■ Collection entries
================================

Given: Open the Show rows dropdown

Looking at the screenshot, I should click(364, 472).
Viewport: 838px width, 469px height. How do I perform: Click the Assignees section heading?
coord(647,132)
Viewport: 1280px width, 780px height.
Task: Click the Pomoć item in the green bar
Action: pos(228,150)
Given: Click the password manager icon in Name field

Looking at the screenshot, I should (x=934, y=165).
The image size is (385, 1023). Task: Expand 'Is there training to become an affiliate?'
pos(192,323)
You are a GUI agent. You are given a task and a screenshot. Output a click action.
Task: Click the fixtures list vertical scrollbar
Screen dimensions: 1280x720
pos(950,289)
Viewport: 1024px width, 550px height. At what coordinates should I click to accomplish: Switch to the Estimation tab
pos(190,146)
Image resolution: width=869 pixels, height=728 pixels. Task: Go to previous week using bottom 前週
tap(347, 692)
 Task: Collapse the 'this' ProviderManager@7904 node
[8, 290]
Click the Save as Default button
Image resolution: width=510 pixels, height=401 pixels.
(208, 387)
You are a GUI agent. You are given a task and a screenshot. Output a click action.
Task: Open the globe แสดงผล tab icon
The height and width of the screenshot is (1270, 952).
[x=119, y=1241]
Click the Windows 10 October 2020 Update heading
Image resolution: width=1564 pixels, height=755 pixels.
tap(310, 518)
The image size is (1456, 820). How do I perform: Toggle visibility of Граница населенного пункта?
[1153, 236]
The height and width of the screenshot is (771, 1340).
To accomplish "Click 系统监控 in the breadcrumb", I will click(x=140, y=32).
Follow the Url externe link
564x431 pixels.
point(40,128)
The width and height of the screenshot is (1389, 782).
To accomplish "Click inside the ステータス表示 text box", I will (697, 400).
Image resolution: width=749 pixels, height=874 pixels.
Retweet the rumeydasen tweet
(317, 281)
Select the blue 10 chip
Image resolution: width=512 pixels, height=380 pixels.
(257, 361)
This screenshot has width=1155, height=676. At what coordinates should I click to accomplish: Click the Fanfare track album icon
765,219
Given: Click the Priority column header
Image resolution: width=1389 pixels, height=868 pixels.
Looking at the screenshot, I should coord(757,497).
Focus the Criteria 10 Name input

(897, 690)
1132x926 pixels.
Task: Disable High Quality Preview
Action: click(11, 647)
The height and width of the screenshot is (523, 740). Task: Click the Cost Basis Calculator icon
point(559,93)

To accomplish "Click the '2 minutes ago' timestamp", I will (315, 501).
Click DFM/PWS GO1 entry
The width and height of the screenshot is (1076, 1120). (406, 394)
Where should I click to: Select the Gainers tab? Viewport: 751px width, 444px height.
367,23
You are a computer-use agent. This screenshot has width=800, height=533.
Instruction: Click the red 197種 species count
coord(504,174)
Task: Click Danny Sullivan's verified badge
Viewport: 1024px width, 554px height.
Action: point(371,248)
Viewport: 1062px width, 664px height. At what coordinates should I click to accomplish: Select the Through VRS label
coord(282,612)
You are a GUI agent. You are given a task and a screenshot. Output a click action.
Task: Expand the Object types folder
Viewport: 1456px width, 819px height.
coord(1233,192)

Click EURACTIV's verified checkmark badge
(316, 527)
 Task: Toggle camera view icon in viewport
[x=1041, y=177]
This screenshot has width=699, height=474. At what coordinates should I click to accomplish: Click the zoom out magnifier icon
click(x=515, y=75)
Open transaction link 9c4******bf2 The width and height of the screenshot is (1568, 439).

================================

■ Assignment
Every line above from the line with "The height and width of the screenshot is (1270, 952)." to the line with "Follow the Url externe link", inclusive, must be returned exactly; no other line belongs in the reply.

■ Output for this exercise
The height and width of the screenshot is (1270, 952).
[x=119, y=1241]
Click the Windows 10 October 2020 Update heading
Image resolution: width=1564 pixels, height=755 pixels.
tap(310, 518)
The image size is (1456, 820). How do I perform: Toggle visibility of Граница населенного пункта?
[1153, 236]
The height and width of the screenshot is (771, 1340).
To accomplish "Click 系统监控 in the breadcrumb", I will click(x=140, y=32).
Follow the Url externe link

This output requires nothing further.